Well, I don't know quite where to start, so I'll just take a deep breath and start rattling; maybe some structure will emerge!
Events so far
I first received a license file from CadSoft, so now I'm running Eagle 6.3 on my (Linux) machine. I had a bit of trouble installing as the Linux distribution had some dependencies missing, and then I found out that installing Wine on my new x64 machine was a pain, but after ploughing through a lot of fora I was able to get this working. I've been using Eagle in the past for private projects, but only the freeware version. I already used two features of the professional license I received (thanks CadSoft!), as I can now place components outside of my board which is prohibited in the freeware version but comes in extremely handy during initial component placement. The other feature I can use now is using more than 2 layers. When browsing through the board files, I found that the transmitter board is a 4-layer PCB whereas the receiver is a 2-sided PCB. The freeware version does not support 4-layer boards, so I'm very glad I can now use this board as a starting point for my design.
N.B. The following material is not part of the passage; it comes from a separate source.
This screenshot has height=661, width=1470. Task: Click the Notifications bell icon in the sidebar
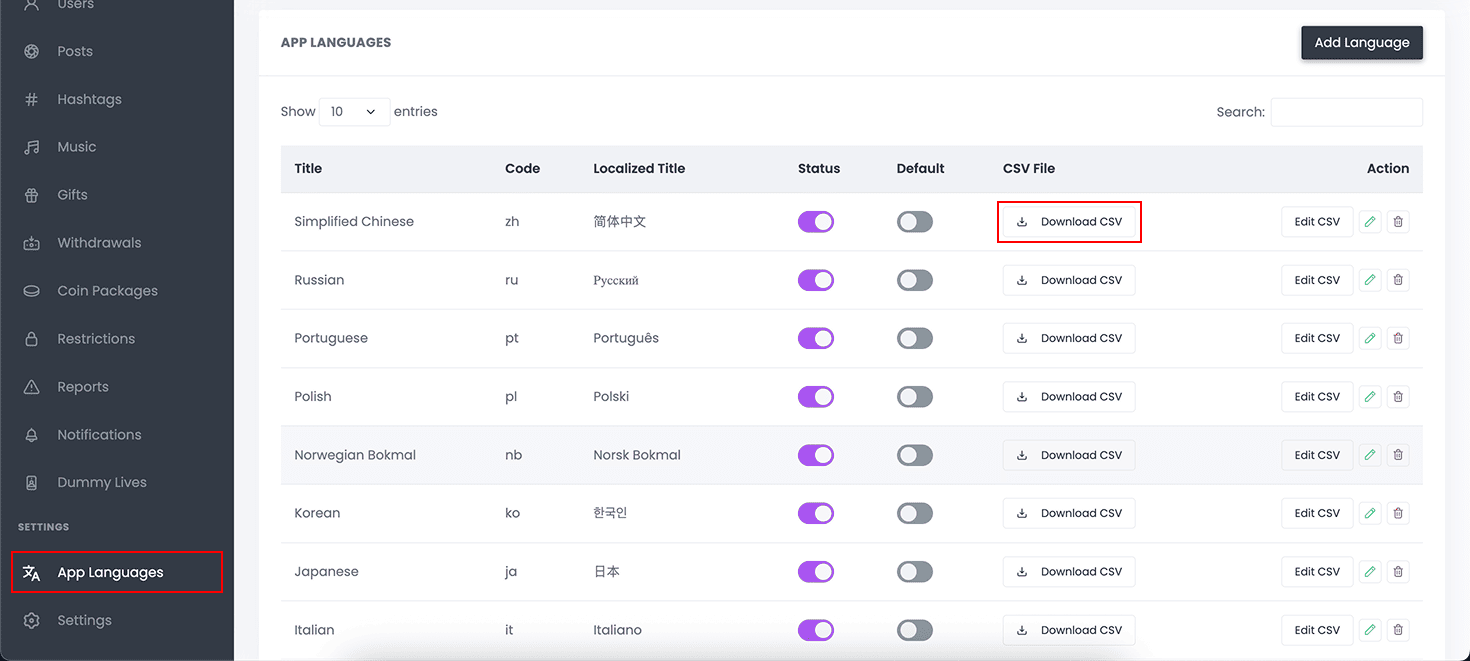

On the hardware side of things, I received the demo boards. Powering up is as easy as shown in the video's, I simply hooked up my power supply to the transmitter, laid the receiver down with the coil on the transmitter, I heard 'beep' and the transmitter LED was blinking while the receiver LED was shining happily! My multimeter showed a nice and stable 5V output. Hooray, I'm good to go.....
Product design
O.K., so I got all my goodies, time to start thinking about applications! Actually, a friend of mine was thinking about adding an inductive charging system to his LEGO train set just a few weeks before this RoadTest started. He already gutted a wireless charging WiiMote clone, but got no usable results. When I saw the RoadTest I thought it would be fun to make a Qi-train!
Too many problems
When thinking about this setup I realized that the LEGO train is only 6 knobs wide (check this magnificent site on LEGO measurements: http://www.robertcailliau.eu/Lego/Dimensions/zMeasurements-en.xhtml), and the space between the tracks is also quite small, and since the vertical distance between the coils should be very small I doubted whether I would be able to transfer the power efficiently.
On tuesdays I'm tinkering away at Tkkrlab, the local makerspace, where I also met the owner of the LEGO train. I expressed my concerns and got a very reassuring answer: If it's not possible through the rails, we'll do it through the roof, we'd like the train to stop for charging at the railway station anyway.... Wow, that opened up possibilities! Also, he mentioned that the LEGO NXT brick (the 'brain' of the Mindstorms set) could be a nice 'chargeable' item, and I thought about a lot of toys my son is using where charging the batteries is ill-organized so my hopes for a good solution were up again!
Too many solutions
So many ways exist to try and design something useful; I wanted to make something that can be used to charge a device taking 6 AA cells, which could be the NXT brick or a LEGO train, or LEGO Power Functions, or the robot my son is playing with. My thoughts started swarming in many directions: what batteries to use? Will it fit? What charging systems can I use? How do I make this as generic as possible? And, most and all: how do I (sort of) finish this in 2 months?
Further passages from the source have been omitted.